STUDY MATERIAL:
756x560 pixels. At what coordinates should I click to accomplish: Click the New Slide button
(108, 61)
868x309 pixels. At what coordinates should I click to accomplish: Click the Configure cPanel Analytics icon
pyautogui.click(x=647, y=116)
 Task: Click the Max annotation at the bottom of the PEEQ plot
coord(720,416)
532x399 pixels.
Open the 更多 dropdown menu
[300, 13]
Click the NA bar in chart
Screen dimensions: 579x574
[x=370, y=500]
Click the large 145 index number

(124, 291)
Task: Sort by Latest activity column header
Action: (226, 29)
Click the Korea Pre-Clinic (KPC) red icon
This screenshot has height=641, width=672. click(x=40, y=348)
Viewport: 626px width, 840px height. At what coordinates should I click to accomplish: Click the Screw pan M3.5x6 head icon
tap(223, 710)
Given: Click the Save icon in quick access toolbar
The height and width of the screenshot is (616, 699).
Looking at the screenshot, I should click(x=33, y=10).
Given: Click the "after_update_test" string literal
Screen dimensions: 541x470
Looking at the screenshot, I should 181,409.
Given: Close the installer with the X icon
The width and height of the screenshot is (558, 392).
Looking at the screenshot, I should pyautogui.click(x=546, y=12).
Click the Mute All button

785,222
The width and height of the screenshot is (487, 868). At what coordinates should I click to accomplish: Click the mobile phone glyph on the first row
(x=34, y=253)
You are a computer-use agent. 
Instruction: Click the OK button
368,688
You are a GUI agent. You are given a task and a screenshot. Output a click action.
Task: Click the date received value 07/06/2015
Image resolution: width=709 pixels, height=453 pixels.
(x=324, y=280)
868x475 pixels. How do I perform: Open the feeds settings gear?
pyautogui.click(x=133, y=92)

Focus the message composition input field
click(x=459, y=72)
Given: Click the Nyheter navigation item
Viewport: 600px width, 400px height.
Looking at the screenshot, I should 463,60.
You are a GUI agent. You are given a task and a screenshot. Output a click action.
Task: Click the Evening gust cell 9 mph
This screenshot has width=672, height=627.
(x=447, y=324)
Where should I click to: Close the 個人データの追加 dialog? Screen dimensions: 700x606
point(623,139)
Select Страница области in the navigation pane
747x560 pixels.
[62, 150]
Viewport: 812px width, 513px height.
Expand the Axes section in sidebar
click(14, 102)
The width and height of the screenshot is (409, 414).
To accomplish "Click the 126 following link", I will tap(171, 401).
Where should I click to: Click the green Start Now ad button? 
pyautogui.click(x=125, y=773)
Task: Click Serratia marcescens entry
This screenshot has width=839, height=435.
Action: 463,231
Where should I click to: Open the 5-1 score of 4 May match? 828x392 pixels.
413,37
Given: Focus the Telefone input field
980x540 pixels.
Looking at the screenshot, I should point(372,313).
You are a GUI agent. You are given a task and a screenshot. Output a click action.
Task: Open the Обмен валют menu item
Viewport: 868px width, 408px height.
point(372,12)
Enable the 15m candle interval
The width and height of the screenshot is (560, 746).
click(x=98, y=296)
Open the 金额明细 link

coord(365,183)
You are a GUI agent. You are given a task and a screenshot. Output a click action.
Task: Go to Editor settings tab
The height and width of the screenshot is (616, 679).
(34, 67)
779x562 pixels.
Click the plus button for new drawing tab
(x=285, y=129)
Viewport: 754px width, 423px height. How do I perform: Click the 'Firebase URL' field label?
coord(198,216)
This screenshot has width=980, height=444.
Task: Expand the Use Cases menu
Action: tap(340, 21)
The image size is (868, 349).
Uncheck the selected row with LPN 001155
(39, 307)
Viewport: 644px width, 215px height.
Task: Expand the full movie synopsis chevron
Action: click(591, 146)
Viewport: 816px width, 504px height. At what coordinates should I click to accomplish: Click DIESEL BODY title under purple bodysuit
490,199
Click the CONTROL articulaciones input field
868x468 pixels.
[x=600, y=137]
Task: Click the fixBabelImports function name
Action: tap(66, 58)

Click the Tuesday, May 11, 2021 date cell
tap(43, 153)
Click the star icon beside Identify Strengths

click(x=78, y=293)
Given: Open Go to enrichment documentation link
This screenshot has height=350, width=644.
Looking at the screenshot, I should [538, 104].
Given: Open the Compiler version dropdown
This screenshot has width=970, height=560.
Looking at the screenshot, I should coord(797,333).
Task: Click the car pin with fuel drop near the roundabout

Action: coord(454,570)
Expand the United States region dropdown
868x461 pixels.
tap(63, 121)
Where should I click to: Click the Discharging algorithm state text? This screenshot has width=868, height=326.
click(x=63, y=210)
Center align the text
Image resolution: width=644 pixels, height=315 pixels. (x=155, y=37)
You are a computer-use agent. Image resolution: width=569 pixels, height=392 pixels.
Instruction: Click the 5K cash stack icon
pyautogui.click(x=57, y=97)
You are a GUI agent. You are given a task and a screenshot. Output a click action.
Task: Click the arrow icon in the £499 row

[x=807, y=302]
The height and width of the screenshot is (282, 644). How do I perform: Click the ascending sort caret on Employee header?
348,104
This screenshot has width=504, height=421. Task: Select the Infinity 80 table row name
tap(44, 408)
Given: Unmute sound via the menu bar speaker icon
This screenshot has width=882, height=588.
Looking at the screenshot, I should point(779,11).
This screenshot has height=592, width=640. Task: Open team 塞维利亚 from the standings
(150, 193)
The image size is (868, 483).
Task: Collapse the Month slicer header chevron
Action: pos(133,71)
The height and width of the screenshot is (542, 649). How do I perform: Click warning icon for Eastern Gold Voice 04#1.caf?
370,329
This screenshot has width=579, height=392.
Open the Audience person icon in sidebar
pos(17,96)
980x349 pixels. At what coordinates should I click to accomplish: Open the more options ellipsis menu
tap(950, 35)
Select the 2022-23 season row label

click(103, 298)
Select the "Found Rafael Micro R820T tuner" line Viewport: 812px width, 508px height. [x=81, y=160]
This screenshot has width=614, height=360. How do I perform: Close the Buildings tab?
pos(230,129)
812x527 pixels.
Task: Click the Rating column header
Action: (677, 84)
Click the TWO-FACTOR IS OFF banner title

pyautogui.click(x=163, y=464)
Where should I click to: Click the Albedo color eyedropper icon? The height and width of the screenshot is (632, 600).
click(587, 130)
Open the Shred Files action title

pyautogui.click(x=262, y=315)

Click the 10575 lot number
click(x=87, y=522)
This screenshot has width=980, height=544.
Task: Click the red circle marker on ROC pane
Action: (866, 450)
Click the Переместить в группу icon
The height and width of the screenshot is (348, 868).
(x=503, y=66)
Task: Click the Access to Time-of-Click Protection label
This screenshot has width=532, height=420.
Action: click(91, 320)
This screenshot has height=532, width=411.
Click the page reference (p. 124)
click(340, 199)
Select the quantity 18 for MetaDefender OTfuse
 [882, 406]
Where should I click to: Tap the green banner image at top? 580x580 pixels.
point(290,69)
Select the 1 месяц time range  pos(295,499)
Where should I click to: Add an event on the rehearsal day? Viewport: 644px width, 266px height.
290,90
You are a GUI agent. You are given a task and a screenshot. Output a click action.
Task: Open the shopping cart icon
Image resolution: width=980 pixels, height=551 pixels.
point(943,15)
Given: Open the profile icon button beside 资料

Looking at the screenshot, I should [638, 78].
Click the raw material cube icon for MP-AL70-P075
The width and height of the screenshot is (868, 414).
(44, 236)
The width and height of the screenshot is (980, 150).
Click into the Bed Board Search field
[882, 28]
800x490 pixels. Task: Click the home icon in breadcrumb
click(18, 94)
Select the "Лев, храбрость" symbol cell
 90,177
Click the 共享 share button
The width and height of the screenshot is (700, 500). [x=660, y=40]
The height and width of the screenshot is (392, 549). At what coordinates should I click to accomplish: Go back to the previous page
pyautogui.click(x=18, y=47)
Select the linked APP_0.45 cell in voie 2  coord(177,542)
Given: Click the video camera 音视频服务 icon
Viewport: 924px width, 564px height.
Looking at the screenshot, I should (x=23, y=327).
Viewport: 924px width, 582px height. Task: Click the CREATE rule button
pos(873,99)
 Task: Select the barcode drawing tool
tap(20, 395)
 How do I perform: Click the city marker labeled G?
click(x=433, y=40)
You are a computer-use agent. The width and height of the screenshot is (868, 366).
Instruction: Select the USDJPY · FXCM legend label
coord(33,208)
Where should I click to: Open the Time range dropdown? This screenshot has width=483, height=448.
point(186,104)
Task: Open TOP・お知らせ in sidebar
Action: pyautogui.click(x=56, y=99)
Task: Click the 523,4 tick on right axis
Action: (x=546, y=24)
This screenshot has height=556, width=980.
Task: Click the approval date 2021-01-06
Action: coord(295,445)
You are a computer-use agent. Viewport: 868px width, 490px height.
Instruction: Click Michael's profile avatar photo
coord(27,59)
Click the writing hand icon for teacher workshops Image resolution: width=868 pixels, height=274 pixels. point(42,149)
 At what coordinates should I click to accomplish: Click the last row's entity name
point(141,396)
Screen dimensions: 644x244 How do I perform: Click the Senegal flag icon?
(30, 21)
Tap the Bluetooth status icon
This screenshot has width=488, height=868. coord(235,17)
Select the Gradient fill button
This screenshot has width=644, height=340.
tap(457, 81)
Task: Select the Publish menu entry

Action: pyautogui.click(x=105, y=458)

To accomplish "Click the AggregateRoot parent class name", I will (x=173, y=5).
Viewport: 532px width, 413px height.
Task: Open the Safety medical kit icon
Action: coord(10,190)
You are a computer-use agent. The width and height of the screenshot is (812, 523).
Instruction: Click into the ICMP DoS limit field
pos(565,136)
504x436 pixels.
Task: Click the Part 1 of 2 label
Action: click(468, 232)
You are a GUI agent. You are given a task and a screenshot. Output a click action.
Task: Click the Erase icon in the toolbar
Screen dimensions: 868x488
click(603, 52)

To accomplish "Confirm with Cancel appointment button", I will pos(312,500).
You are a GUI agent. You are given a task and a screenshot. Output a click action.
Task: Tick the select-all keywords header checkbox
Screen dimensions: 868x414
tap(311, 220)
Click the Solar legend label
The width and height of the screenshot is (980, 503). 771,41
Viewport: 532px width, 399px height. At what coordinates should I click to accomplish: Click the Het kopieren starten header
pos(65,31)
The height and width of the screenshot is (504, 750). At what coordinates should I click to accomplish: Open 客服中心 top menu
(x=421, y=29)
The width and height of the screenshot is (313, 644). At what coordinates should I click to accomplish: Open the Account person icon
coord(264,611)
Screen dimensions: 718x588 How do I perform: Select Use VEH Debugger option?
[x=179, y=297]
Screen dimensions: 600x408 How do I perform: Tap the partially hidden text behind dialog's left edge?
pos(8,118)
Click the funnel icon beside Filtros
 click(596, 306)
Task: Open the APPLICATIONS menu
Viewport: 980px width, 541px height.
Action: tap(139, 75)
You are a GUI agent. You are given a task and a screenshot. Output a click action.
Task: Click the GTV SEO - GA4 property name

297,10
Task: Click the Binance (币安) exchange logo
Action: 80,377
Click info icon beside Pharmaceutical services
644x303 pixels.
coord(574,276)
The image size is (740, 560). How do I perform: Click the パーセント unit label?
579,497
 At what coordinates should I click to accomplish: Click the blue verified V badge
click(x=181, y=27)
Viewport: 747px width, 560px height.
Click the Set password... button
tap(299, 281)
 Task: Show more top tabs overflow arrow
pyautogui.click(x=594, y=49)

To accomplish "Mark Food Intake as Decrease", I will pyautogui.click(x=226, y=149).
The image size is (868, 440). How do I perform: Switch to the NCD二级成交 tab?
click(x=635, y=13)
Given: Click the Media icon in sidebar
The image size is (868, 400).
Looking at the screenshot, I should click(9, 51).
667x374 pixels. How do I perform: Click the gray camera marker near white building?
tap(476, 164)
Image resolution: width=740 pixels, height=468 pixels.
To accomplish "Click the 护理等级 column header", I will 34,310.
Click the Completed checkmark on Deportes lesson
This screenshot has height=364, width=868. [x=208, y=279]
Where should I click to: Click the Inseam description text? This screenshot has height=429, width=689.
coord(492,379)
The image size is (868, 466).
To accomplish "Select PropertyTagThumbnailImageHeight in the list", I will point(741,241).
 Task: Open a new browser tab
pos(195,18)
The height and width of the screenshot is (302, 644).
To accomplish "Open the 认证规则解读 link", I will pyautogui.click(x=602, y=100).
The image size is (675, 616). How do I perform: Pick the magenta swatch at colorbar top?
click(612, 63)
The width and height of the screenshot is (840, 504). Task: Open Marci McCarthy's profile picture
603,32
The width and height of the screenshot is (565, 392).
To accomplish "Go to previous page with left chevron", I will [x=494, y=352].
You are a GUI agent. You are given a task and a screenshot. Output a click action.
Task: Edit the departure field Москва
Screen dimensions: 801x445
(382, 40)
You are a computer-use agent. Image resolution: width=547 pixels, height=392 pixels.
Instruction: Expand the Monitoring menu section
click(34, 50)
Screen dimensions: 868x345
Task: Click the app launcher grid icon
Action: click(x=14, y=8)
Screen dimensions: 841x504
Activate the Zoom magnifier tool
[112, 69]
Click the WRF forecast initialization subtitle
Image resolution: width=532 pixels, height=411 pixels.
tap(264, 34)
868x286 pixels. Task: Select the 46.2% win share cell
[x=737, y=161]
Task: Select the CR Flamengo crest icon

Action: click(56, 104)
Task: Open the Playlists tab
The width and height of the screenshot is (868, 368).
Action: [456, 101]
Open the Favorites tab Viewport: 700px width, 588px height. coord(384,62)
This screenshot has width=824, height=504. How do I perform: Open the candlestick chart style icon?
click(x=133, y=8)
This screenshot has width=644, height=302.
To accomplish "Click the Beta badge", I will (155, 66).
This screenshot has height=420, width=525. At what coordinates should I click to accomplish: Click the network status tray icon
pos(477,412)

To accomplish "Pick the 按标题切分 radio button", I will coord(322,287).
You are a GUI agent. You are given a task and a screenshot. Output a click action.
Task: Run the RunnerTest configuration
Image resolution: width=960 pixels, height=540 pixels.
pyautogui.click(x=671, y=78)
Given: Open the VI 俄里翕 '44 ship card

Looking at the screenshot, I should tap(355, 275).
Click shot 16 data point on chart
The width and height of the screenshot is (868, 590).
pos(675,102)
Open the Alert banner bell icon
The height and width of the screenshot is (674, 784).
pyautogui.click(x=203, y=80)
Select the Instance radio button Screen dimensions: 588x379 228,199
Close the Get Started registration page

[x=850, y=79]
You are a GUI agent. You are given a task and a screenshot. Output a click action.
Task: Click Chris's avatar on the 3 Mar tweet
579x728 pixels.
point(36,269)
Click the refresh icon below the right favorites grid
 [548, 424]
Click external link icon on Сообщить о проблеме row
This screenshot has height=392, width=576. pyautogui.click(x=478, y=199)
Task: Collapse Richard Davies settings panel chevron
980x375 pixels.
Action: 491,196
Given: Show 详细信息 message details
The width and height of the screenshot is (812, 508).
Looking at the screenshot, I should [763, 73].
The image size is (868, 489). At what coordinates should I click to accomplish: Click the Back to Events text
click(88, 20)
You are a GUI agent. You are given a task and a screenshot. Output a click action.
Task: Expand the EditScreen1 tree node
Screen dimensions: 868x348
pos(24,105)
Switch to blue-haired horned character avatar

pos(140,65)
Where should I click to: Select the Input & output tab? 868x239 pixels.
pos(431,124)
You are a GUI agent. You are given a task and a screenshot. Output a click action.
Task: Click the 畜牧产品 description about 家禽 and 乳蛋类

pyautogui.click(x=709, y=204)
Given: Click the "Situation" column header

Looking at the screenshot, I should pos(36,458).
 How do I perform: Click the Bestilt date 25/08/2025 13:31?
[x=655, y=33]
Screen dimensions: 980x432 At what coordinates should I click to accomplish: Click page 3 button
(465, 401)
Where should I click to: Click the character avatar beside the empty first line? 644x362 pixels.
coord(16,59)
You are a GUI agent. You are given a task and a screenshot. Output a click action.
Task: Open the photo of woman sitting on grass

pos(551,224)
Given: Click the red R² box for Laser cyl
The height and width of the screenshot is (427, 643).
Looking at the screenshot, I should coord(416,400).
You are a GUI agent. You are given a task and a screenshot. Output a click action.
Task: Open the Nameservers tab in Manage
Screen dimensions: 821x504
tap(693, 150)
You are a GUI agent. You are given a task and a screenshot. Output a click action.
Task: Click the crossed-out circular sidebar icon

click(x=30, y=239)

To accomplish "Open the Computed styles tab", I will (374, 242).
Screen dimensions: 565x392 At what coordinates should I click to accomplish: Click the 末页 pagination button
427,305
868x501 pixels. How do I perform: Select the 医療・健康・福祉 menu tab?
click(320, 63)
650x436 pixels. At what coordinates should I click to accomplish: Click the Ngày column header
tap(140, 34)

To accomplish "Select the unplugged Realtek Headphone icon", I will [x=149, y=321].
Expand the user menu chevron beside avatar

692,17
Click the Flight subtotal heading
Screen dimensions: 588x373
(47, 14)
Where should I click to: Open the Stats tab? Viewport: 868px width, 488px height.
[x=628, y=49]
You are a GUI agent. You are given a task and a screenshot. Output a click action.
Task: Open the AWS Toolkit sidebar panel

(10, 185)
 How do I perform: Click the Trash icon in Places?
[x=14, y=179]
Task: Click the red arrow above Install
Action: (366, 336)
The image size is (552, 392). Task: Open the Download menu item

WORK ORDER:
I'd like an exact copy of the lines above, from the very first one through the line that contains "532x399 pixels.", with nothing else added.

TASK RESPONSE:
756x560 pixels. At what coordinates should I click to accomplish: Click the New Slide button
(108, 61)
868x309 pixels. At what coordinates should I click to accomplish: Click the Configure cPanel Analytics icon
pyautogui.click(x=647, y=116)
 Task: Click the Max annotation at the bottom of the PEEQ plot
coord(720,416)
532x399 pixels.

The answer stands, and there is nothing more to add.